The Japanese yen has edged higher in the Thursday session, erasing the losses seen on Wednesday. In North American trade, the pair is trading at 111.26, down 0.38% on the day. On the release front, Japanese retail sales dropped to 1.8%, but still beat the estimate of 1.5%. Later in the day, Japan releases Tokyo Core CPI, with a forecast of 0.8%. In the U.S, Core PCE Price Index edged up to 0.2%, while Personal Spending remained pegged at 0.4%. Both of these indicators matched the estimates. Unemployment claims rose to 213 thousand, just below the forecast of 214 thousand.

Investors are keeping a close eye on Tokyo Core CPI, the fourth Japanese inflation indicator this week. Although the indicators have been within expectations, inflation remains a headache for the BoJ, as a radical program monetary easing has failed to coax inflation to the target of around 2 percent. Rather than reduce the inflation target, the Bank will likely postpone yet again the timeline for its 2% target to fiscal year 2020 or beyond. Massive quantitative and qualitative easing have failed to coax inflation higher, so policymakers may have to consider other means of fiscal easing in order to encourage more spending and push inflation higher.

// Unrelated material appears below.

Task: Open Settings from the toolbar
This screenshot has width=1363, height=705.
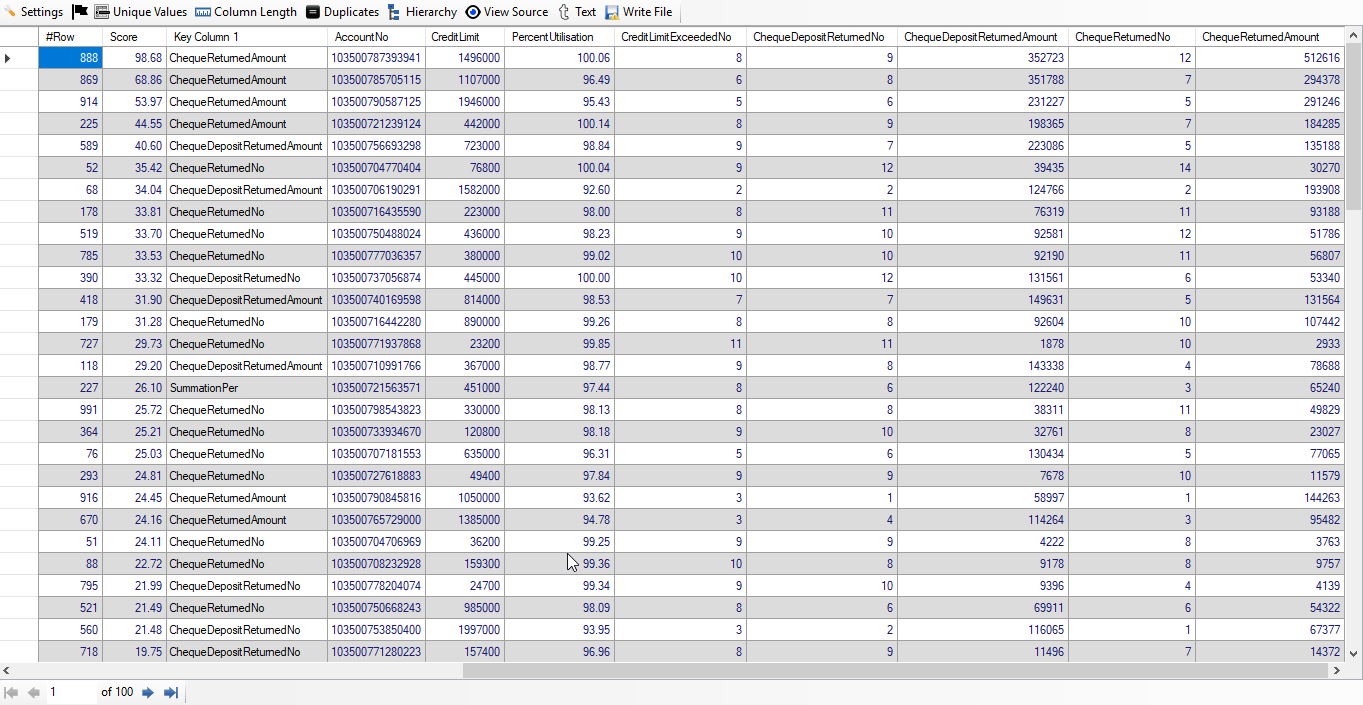Action: click(x=34, y=12)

The U.S economy continues to fire on all cylinders. GDP for Q2 was revised upwards to 4.2%, edging above the estimate of 4.0%. This reading was above the initial GDP release of 4.1% back in July. Growth in the second quarter was much stronger than in Q1, which posted a gain of 2.2%. Will the strong data continue in the third quarter? Consumer spending has been strong early in the quarter, but housing data has disappointed, with recent key indicators missing expectations.